▶ _Task prompt_
Reproduce word for word everything from the line containing "Where should I click to: Open" down to the line containing "click(179, 473)", including both of those lines.

-- Start Data listing --

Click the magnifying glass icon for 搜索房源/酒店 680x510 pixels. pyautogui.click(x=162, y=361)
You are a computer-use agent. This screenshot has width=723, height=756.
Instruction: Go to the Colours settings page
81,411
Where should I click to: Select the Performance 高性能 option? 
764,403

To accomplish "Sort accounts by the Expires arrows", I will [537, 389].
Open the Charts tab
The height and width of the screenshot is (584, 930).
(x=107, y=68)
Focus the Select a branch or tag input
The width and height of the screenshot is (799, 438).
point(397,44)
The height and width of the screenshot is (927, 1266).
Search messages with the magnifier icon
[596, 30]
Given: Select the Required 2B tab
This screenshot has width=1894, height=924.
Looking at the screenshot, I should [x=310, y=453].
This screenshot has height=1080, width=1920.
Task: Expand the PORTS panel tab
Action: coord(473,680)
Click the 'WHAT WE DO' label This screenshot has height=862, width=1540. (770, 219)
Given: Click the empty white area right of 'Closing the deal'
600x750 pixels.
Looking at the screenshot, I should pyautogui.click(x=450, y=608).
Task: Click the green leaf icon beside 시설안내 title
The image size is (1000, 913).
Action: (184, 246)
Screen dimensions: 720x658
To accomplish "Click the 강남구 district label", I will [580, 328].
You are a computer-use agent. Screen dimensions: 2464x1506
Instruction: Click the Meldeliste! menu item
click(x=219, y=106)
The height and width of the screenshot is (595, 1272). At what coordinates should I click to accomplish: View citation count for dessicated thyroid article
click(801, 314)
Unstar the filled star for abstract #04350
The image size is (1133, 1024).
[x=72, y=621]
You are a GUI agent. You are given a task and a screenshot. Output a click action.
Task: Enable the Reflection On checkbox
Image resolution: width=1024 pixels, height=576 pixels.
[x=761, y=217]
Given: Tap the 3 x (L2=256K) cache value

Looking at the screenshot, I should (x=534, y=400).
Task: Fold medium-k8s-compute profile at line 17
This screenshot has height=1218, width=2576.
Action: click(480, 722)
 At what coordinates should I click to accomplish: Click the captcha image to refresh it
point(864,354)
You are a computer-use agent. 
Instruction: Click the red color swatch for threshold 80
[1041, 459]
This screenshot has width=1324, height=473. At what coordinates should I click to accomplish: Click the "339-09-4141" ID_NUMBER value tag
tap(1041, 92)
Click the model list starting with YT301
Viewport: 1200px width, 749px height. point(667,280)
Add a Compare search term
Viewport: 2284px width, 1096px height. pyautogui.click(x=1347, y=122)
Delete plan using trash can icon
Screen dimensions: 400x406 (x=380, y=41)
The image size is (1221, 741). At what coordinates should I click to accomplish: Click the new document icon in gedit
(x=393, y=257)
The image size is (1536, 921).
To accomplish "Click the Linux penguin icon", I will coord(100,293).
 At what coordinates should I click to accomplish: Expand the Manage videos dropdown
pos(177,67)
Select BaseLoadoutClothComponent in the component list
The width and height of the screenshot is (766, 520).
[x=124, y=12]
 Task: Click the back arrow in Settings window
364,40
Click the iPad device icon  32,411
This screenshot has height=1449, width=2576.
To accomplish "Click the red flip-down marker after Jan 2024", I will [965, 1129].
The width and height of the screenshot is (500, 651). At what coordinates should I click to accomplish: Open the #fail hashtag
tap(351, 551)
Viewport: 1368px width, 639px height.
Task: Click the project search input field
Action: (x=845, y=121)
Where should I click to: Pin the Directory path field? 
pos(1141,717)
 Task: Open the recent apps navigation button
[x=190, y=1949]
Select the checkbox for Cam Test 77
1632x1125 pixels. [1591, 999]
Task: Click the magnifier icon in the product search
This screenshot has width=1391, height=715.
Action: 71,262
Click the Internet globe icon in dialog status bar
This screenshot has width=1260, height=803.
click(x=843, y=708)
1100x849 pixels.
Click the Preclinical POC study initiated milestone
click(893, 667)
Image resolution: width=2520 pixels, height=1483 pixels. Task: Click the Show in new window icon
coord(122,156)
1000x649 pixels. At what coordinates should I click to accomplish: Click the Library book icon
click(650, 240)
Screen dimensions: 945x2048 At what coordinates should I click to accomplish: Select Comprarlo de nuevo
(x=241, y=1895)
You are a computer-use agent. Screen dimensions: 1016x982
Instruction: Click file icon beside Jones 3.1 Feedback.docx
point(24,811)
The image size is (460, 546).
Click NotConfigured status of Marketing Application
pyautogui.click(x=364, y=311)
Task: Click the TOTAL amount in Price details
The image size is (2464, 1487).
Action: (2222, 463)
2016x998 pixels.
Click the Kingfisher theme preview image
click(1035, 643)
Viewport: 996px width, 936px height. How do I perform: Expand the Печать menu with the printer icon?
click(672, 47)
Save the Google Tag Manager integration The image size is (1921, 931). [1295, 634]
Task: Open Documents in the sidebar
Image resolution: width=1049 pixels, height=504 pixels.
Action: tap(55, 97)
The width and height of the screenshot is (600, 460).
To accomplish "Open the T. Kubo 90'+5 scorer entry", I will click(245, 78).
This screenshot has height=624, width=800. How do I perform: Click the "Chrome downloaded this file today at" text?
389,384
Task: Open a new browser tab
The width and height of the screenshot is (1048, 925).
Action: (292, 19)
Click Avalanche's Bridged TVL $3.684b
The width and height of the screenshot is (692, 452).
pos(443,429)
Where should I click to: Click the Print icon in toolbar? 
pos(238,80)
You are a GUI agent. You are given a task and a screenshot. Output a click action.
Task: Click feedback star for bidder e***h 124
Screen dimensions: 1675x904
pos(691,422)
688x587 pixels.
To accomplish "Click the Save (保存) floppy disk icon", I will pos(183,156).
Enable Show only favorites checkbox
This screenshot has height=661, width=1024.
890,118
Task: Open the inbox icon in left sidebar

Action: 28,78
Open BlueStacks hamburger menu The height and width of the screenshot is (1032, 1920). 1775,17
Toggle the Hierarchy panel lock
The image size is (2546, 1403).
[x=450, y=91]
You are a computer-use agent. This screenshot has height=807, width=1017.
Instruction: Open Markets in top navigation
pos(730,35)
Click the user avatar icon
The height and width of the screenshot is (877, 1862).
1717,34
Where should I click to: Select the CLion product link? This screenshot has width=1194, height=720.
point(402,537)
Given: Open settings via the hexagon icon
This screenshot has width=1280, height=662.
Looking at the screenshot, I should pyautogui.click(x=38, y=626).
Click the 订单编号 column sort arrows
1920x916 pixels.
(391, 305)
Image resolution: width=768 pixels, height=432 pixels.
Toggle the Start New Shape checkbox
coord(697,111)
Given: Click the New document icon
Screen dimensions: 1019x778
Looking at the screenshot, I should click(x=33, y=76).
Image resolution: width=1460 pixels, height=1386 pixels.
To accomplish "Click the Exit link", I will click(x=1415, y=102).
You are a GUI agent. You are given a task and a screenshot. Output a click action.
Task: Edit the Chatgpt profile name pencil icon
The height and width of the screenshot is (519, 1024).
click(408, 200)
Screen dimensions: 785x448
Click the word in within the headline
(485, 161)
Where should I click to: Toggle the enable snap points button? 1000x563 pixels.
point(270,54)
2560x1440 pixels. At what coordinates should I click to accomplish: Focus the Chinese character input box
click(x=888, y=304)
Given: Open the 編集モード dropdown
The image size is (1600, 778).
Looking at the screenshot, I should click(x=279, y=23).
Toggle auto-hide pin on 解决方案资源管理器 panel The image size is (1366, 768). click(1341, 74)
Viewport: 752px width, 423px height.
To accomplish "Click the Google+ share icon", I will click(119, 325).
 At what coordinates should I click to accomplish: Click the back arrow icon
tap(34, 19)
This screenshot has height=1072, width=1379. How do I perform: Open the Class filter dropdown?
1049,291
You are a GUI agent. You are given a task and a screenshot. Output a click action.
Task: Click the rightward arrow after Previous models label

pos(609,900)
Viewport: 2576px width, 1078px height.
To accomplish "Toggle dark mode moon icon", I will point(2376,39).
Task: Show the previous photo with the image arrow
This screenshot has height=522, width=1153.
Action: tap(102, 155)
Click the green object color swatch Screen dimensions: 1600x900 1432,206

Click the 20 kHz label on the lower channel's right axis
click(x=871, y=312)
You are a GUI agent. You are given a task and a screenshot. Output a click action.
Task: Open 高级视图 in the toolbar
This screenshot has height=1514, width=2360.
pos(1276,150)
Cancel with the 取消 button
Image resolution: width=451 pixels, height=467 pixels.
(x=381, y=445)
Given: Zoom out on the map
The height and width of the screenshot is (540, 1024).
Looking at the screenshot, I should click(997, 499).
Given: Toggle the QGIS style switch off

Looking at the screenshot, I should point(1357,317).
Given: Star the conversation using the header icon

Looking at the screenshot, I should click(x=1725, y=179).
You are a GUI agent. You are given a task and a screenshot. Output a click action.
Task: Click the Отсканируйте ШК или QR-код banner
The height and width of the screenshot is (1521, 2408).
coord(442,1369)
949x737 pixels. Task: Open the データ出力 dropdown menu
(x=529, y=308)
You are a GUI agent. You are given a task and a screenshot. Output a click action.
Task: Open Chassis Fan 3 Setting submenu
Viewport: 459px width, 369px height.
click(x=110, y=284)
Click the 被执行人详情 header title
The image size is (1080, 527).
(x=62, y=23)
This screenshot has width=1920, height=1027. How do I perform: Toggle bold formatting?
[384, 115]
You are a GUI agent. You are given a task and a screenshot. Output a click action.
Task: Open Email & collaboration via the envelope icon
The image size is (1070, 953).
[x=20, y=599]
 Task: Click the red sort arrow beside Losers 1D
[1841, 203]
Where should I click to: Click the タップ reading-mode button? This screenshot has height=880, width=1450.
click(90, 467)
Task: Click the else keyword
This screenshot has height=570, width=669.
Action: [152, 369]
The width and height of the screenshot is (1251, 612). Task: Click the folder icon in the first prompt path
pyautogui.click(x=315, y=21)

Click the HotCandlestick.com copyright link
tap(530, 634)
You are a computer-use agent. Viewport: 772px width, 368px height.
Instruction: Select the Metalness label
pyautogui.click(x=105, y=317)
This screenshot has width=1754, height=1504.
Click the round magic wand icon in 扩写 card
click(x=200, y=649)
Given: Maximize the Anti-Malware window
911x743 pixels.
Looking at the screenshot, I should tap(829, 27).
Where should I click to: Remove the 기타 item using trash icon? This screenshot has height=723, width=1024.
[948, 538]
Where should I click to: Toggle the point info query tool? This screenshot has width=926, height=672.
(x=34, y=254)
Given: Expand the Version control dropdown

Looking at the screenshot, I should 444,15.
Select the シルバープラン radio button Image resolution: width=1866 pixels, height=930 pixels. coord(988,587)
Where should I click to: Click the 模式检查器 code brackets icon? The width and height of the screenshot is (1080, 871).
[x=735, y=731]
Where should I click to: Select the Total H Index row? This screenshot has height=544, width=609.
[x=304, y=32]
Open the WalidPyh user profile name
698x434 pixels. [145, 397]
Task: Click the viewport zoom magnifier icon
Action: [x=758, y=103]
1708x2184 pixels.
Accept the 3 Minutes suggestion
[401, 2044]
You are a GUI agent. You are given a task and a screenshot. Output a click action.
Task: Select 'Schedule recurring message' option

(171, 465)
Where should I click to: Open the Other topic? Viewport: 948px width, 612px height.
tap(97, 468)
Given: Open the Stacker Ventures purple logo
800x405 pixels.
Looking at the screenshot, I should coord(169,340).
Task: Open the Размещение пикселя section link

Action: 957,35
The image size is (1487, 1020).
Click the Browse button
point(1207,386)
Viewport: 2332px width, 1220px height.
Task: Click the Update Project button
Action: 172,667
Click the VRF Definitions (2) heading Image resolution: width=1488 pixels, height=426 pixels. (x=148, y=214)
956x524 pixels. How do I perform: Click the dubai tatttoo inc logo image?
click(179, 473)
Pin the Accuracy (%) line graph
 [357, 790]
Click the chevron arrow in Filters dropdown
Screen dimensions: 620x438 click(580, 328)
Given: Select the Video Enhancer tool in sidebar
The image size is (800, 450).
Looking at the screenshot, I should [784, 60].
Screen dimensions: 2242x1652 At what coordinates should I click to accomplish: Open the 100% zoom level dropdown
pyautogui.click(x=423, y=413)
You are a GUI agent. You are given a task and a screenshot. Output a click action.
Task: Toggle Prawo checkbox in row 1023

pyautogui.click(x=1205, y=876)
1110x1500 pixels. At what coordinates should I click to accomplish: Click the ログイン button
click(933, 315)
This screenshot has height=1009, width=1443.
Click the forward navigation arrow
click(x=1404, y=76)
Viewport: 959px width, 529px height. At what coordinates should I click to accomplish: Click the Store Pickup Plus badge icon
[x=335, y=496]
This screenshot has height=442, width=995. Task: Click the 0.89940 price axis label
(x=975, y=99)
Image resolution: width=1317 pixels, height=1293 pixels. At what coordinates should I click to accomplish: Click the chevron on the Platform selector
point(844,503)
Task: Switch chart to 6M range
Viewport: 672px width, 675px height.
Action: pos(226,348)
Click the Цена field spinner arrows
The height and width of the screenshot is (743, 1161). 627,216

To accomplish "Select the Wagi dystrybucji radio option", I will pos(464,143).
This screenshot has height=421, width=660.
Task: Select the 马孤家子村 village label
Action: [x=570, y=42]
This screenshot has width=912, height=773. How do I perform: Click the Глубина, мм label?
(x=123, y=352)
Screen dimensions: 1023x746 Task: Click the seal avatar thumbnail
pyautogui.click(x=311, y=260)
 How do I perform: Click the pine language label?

-- End Data listing --

▶ _Finished exercise_
Where should I click to: Open the Other topic? Viewport: 948px width, 612px height.
tap(97, 468)
Given: Open the Stacker Ventures purple logo
800x405 pixels.
Looking at the screenshot, I should coord(169,340).
Task: Open the Размещение пикселя section link

Action: 957,35
The image size is (1487, 1020).
Click the Browse button
point(1207,386)
Viewport: 2332px width, 1220px height.
Task: Click the Update Project button
Action: 172,667
Click the VRF Definitions (2) heading Image resolution: width=1488 pixels, height=426 pixels. (x=148, y=214)
956x524 pixels. How do I perform: Click the dubai tatttoo inc logo image?
click(179, 473)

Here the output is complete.